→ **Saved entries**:
★ ★ ★ ★ ★
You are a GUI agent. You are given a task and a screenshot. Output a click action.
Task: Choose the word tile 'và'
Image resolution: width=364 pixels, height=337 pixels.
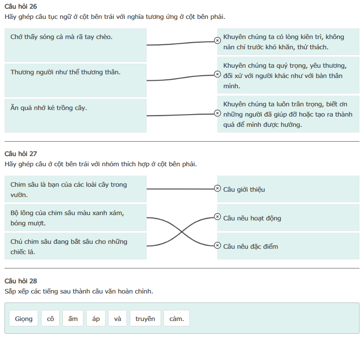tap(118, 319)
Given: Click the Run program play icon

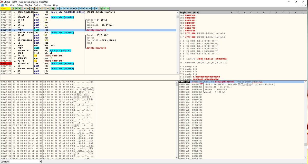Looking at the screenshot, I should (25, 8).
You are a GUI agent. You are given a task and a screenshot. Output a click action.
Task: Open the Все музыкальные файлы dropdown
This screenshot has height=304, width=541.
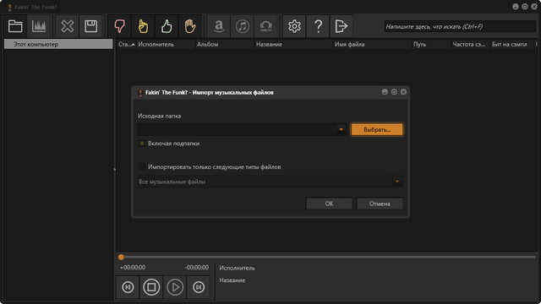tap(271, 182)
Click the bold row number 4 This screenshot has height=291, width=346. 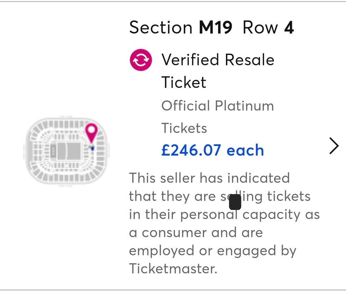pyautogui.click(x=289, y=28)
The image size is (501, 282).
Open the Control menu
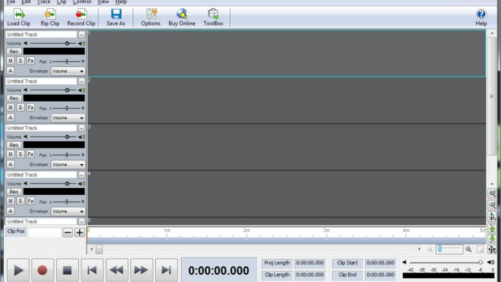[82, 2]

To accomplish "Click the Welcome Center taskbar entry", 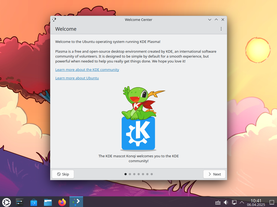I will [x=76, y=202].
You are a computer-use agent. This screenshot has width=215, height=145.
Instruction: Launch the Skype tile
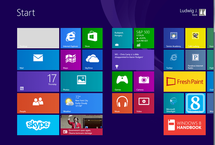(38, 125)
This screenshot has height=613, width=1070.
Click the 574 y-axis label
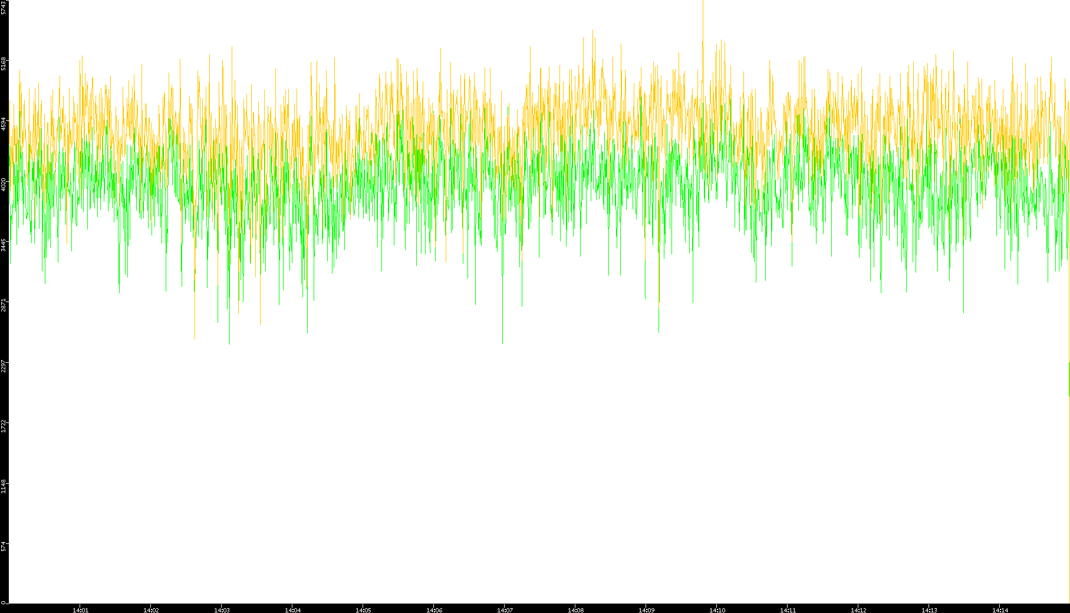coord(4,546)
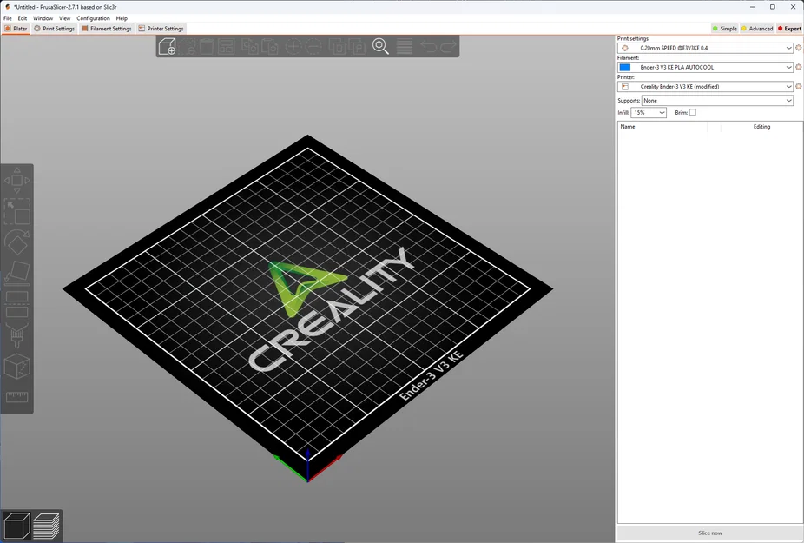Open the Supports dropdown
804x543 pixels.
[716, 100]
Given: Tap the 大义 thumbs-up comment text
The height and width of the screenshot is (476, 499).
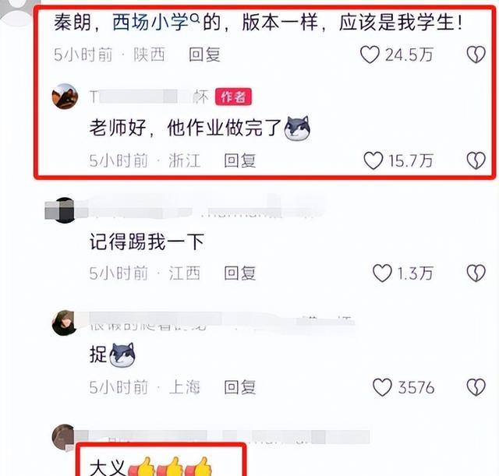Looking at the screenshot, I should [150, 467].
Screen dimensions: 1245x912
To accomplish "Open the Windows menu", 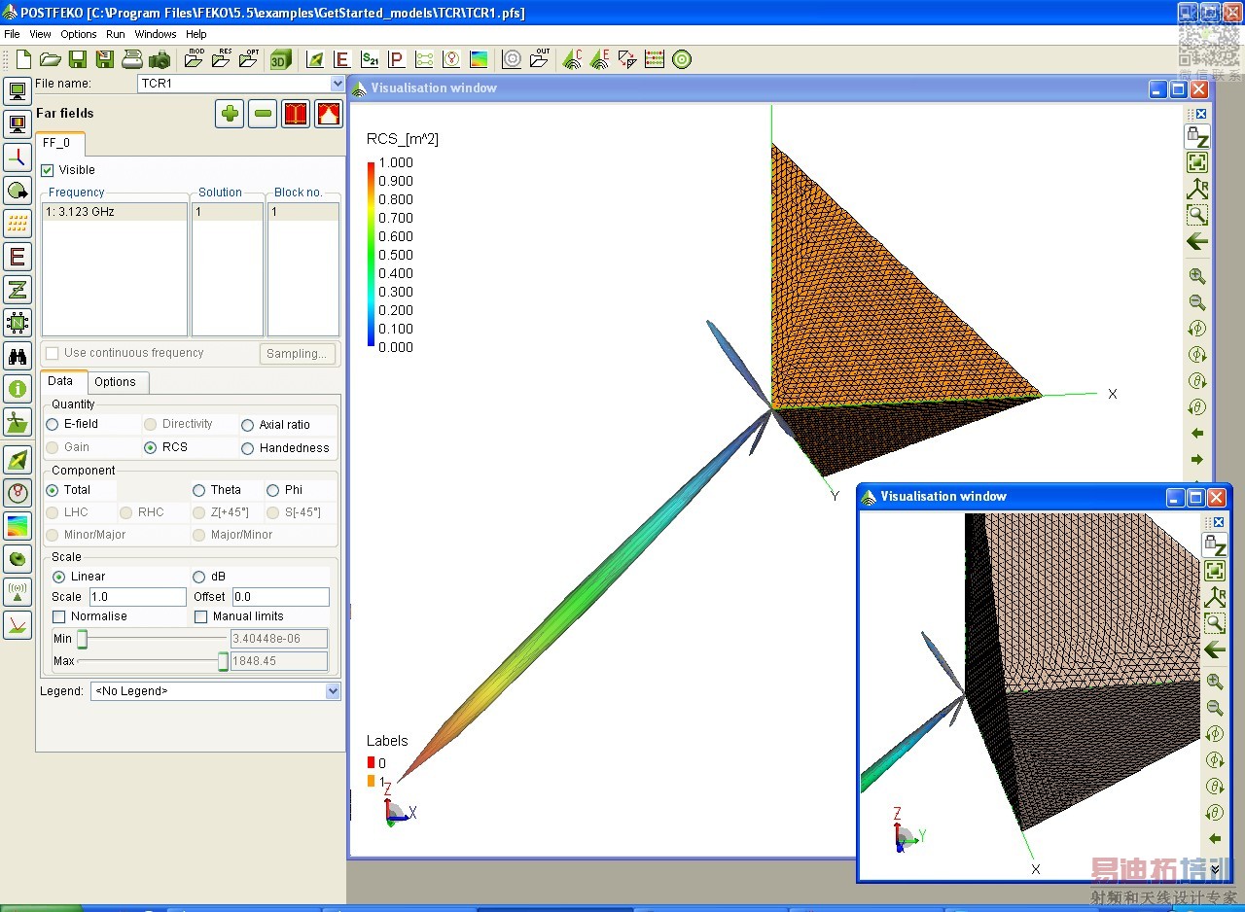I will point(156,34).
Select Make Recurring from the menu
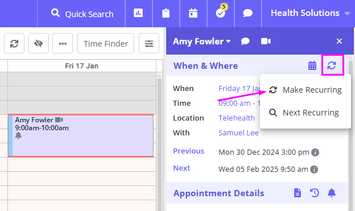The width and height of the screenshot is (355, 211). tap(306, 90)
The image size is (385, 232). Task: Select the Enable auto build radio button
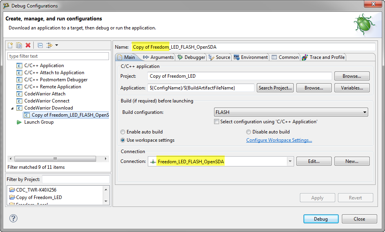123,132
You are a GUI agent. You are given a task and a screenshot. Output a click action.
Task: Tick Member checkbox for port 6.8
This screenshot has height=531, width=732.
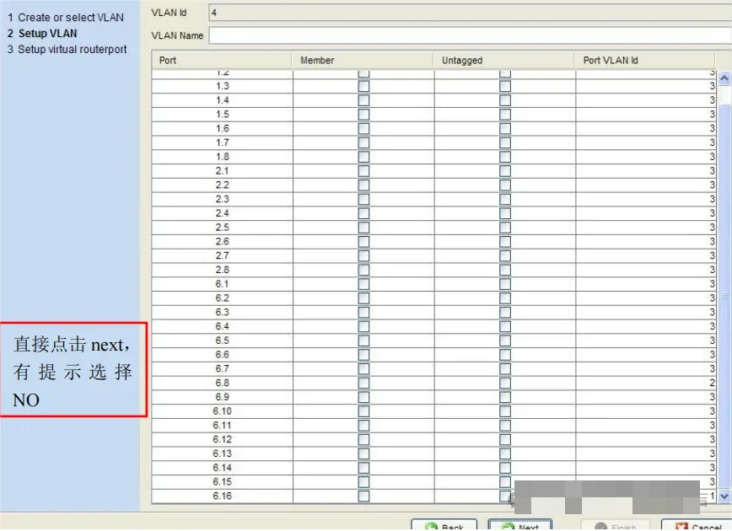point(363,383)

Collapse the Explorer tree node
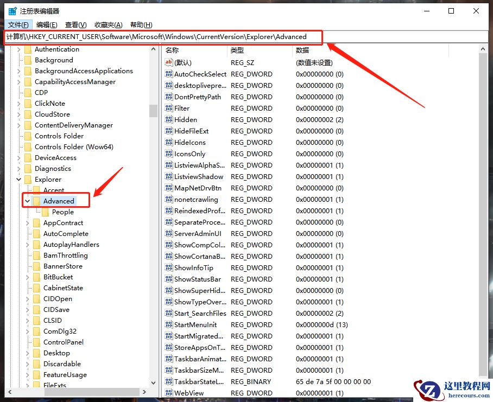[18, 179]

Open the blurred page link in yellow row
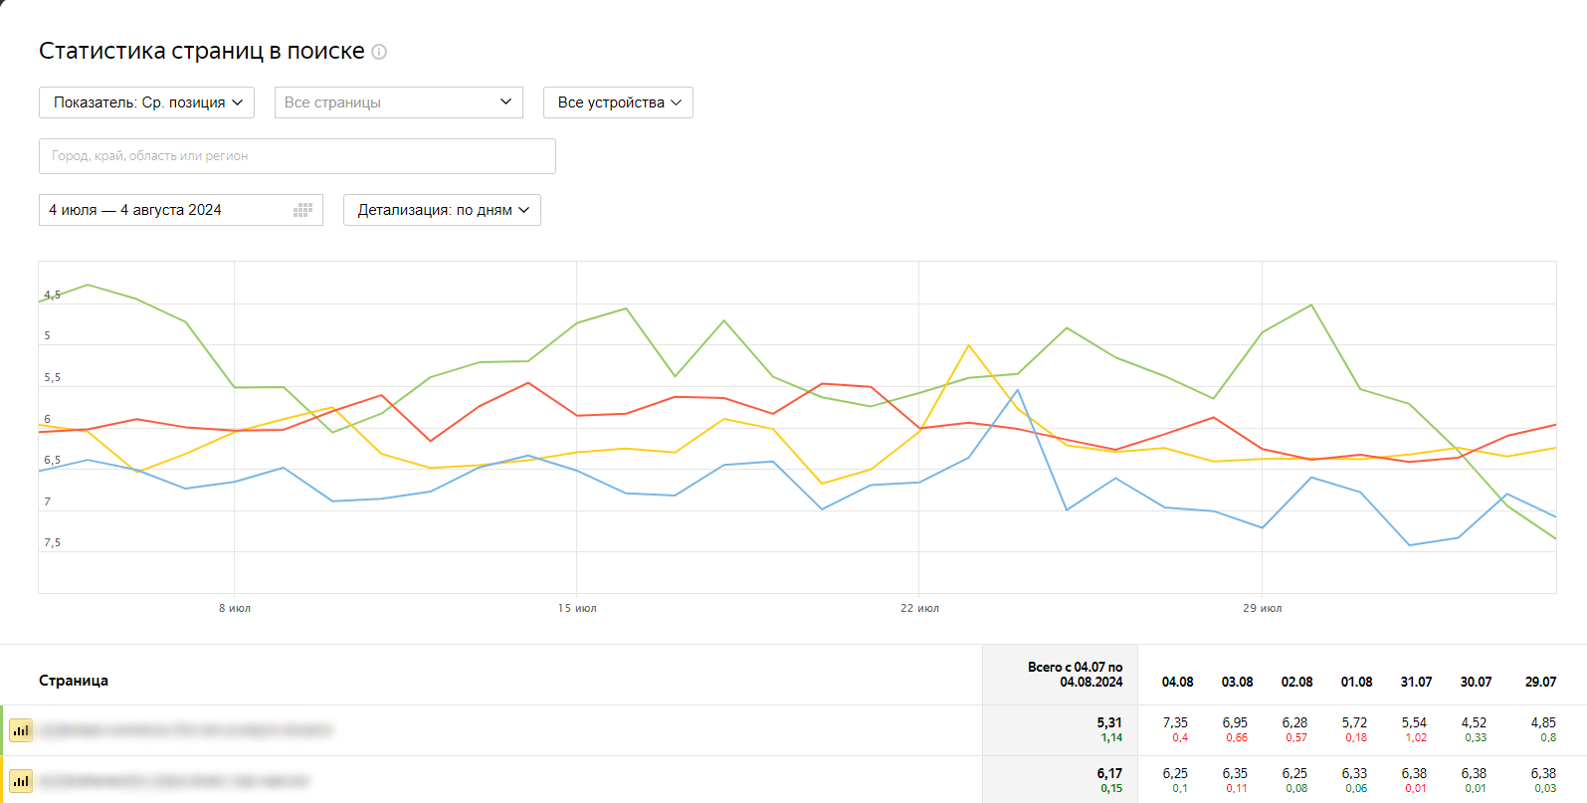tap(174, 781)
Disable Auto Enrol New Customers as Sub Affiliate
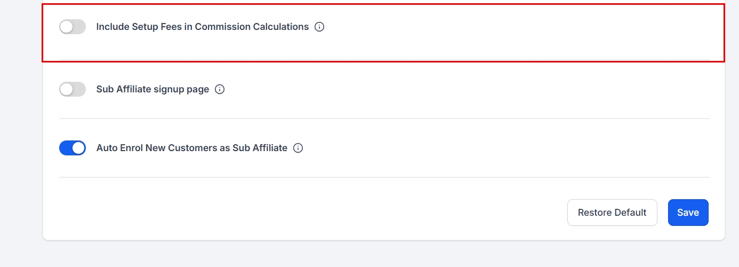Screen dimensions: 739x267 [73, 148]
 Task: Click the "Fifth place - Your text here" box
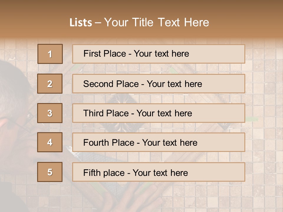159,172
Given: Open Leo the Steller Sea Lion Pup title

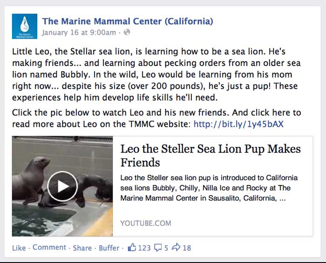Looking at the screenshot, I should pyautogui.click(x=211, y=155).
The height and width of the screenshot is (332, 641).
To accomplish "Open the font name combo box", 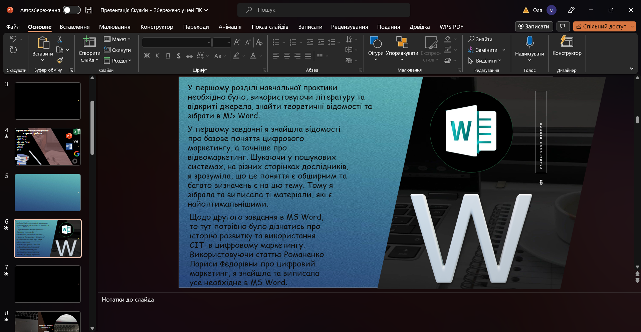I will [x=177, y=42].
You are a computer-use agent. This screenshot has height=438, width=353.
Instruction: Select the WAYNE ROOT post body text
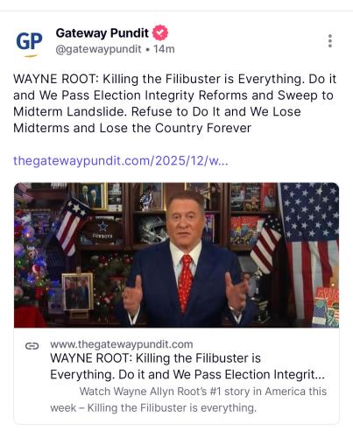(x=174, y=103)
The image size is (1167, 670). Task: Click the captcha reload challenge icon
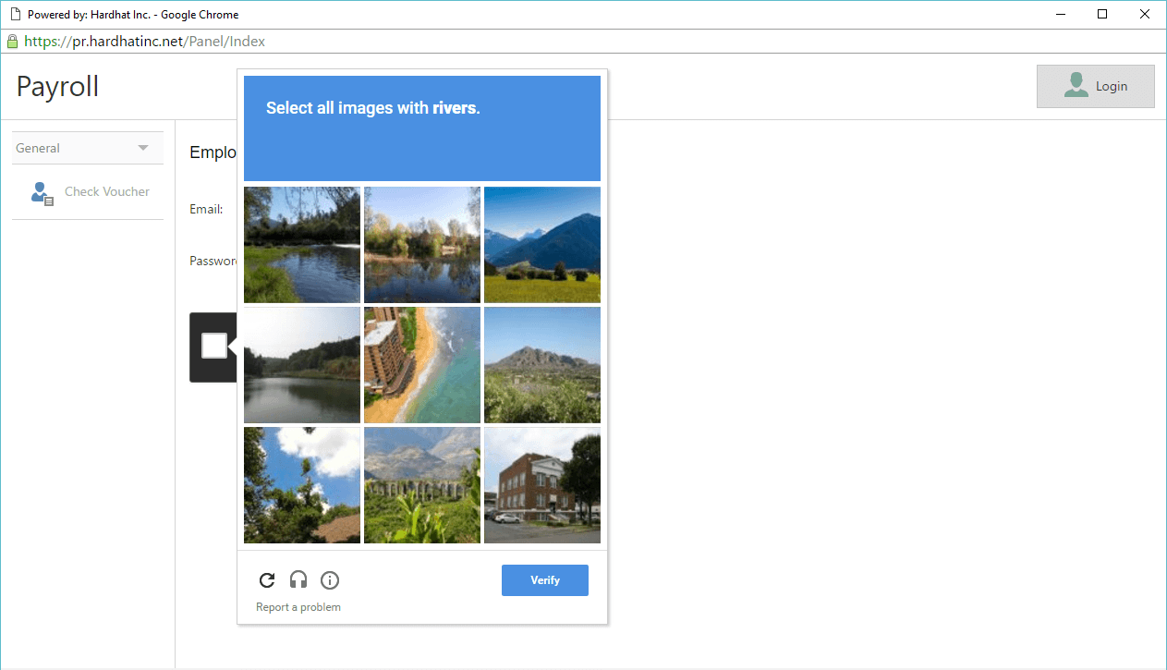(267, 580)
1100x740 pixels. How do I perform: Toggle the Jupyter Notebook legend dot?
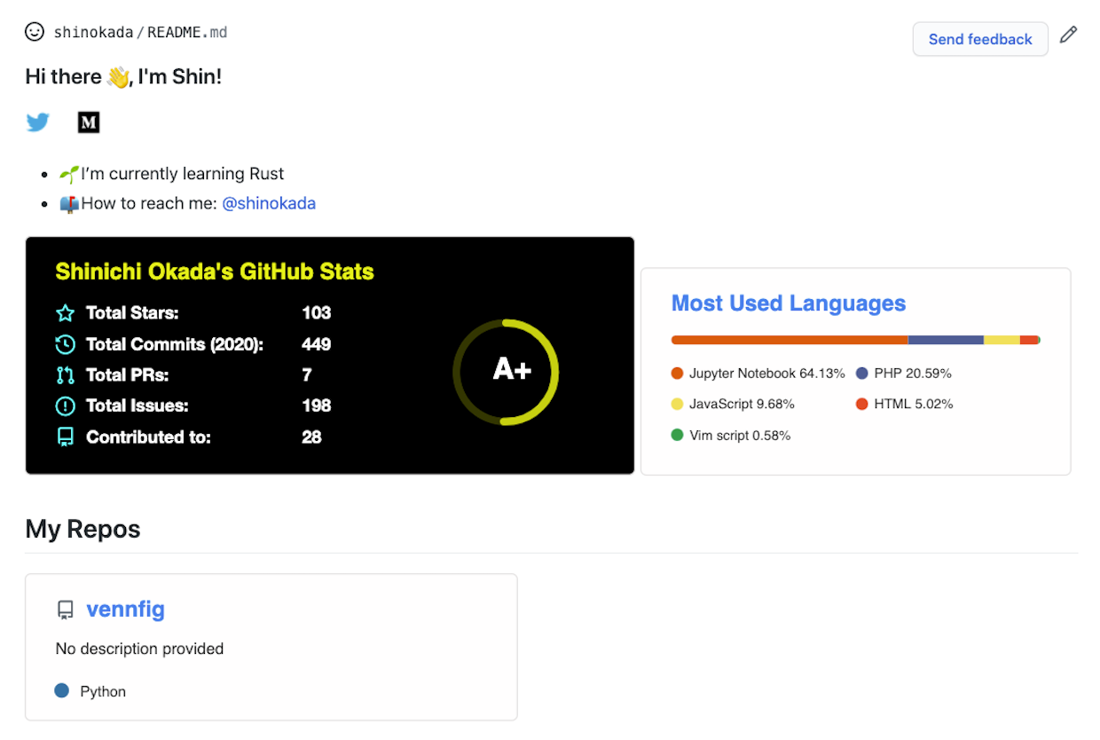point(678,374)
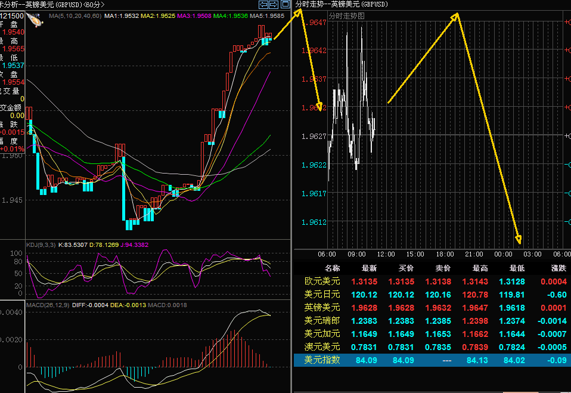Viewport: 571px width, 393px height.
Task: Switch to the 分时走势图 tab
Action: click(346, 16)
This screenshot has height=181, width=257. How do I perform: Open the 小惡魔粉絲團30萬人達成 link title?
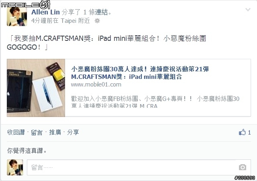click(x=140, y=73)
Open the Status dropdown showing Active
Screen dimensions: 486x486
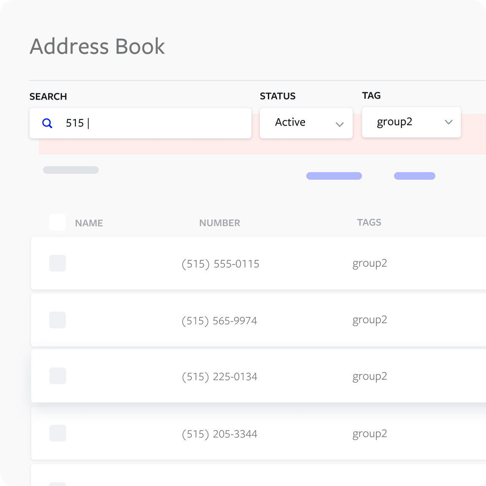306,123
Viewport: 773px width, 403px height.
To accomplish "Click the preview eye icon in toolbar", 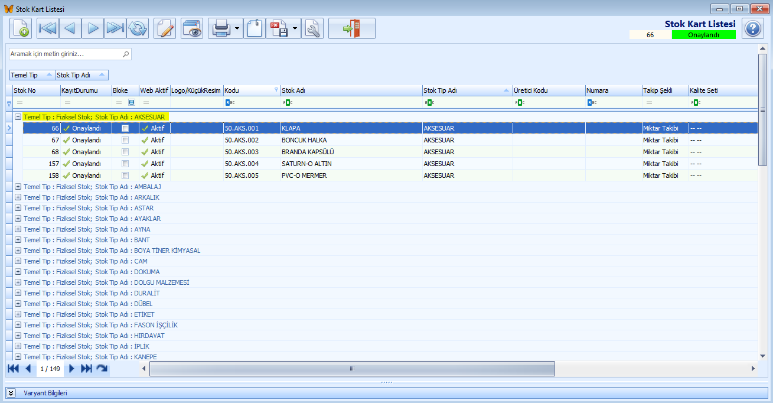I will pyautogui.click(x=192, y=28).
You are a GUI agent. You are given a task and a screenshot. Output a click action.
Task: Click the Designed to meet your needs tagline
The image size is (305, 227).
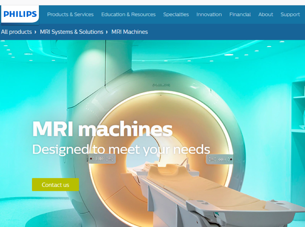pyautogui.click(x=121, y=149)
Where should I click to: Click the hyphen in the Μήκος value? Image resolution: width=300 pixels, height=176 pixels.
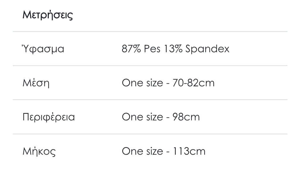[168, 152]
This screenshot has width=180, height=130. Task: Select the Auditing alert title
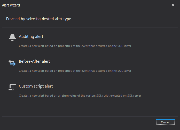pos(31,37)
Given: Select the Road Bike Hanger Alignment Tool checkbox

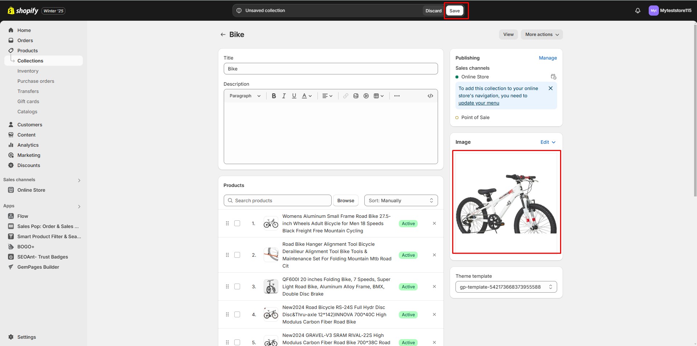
★ ★ ★ ★ ★
→ **EXERCISE DESCRIPTION**:
Copy out every line from the data above that has "computer" in it.

→ **RESPONSE TO THIS TASK**:
You are a computer-use agent. This screenshot has width=215, height=145.
You are a computer-use agent. This screenshot has height=438, width=353.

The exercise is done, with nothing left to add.